Известны куда более поразительные взлеты. Штеменко, например, пришел в Генеральный штаб в 1940 году с должности командира тяжелого танкового полка, в звании полковника. Не выходя из стен генерального штаба, дошел до должности его начальника (уникальный случай в военной истории), в звании генерала армии. После расстрела Берии был отстранен от должности начальника Генштаба и понижен в звании: с генерала армии до генерал-майора, «как ставленник Берия» – записано в постановлении Совета министров СССР. Но наследники Берия не могли оставить своего верного слугу без своих забот. Доказать, что он не ставленник, было невозможно. Следовательно, оставался только путь верной службы. И Штеменко решительно зашагал по этому пути. Начав с заместителя начальника штаба Сибирского военного округа, генерал-майора, он за десяток лет дошел до начальника штаба вооруженных сил Варшавского пакта, восстановив, при этом, и звание генерала армии. Думаю, он пошел бы и дальше, если бы не смерть, вставшая на его пути. Знаю ряд и других случаев щедрой награды КГБ за верную службу. Делалось это преимущественно путем раздачи высоких постов и званий – служебных и ученых.
На Лубянку я уже не вернулся. Эту тюрьму закрыли. Видимо в серое здание не стали вмещаться все «труженики» госбезопасности, принятые по новым значительно расширившимся штатам. Меня доставили в Лефортово и поместили в 25-ую камеру. Ни на допросы, ни на собеседование меня больше не вызывали. И я мог спокойно читать и думать. Прежде всего я потребовал увеличения прогулки от одного часа до двух. Получил разрешение. Через два-три дня после возвращения в тюрьму дали свидание с женой. Свидание необычное. После обеда вывели на прогулку. Через несколько минут мне стало плохо. Попросил увести в камеру. Пообещали, но не уводили. Чувствую вот-вот засну на ходу. Прошу еще раз увести. Снова не уводят. Выводной появляется только перед концом прогулки. Уводят. По пути в камеру встречается дежурный. Объявляет: «На свидание!» Мобилизую все силы и иду. Что было на свидании – не помню. Как вернулся со свидания – тоже не знаю. Впоследствии жена рассказывала, что я гримасничал, кричал «Рот фронт!», дергался, как марионетка, бросил ей очень неудачно записку, которая упала на пол. Подобрал на глазах у охраны и просто сунул ей в карман. Поэтому, когда свидание кончилось, с нее потребовали эту записку. Она ее отдала, но когда вернулась домой, записка была при ней. Это особое искусство, раскрывать которое я не имею права, т.к. пока есть заключенные, у них есть и свои секреты.

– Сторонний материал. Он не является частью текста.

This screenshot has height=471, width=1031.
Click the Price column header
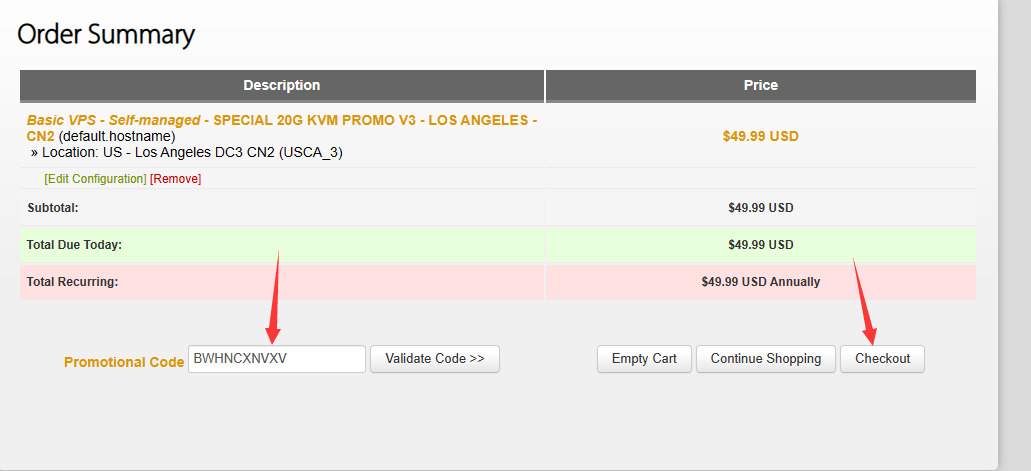tap(760, 86)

Забрав записку, жене сообщили, что ее приглашает зайти следователь. И ее осенило: значит, свидание с таким моим видом подстроено. Следователь, значит, хочет знать мое впечатление. Поверила ли я в невменяемость мужа. Поняв это, она, войдя в кабинет, набросилась на следователя чуть ли не с кулаками: «Что вы с ним сделали? Что вы ему дали? Чем вы его опоили? Я буду жаловаться! На весь мир кричать, что вы его убить хотите».
– Вы, Зинаида Михайловна, всегда к нам относитесь с недоверием. Ничего мы ему не давали.

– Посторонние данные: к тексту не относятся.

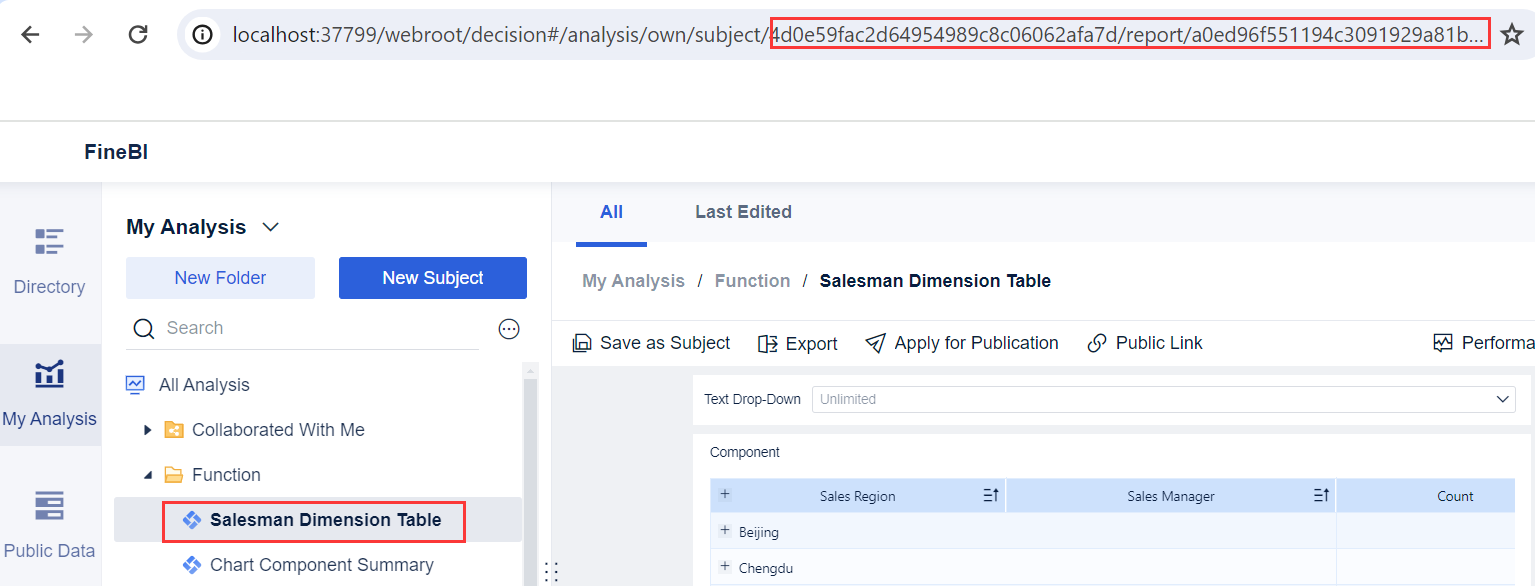This screenshot has width=1535, height=586.
Task: Click the New Subject button
Action: [432, 278]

Следующее свидание дали через 5-6 дней. Прошло очень хорошо. Жена много рассказывала, а я смотрел на нее и насмотреться не мог. Между прочим она спросила:
– А прошлое свидание ты помнишь?
– Нет! Я даже не знаю было ли оно вообще. Я уснул сразу после свидания, а утром все вчерашнее, начиная с прогулки, было как в тумане. Я помню, что просил увести меня с прогулки и помню, что уводили. А вот все остальное было или это только сон – не уверен.
На этом свидании жена сказала мне и о том, что я признан невменяемым.

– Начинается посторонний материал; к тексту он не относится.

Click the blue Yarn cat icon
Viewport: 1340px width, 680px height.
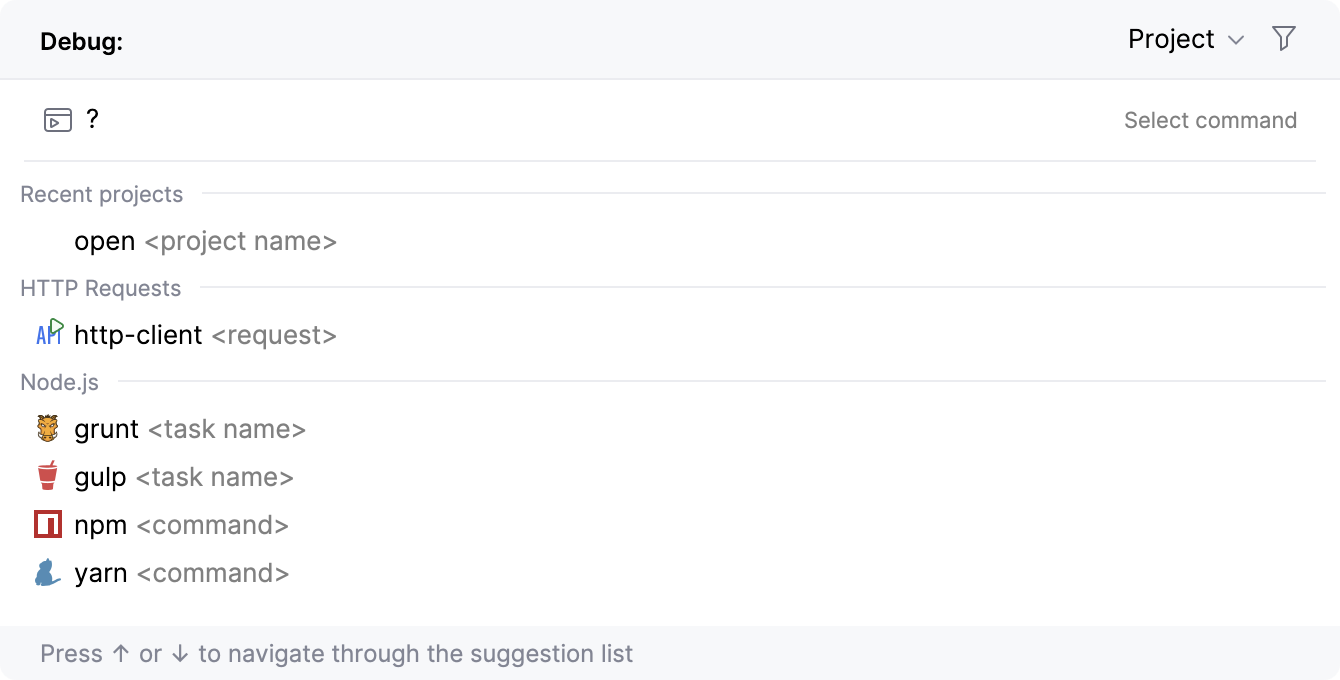[47, 573]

Дальнейшая жизнь потекла однообразно, если судить по событиям. Но человек живет не только событиями. Одновременно, а в условиях тюрьмы преимущественно, человека занимает его внутренний мир. Перебираешь прошлое, передумываешь отношения в тюрьме, анализируешь политическую жизнь и свой духовный мир. Все чаще и чаще я возвращался к вопросу о тактике защиты от произвола властей. И все больше уверялся, что если и можно чего-то добиться, то только путем открытой смелой борьбы. Люди любят правду, благородство, честность и увлеченно следуют примеру смелой, мужественной борьбы за справедливость и добро, против зла, лжи и обмана, в защиту слабых и гонимых, против всяческого произвола. Значит всяк, кто может, обязан открыто подавать пример, и армия мужественных, честных и справедливых будет расти.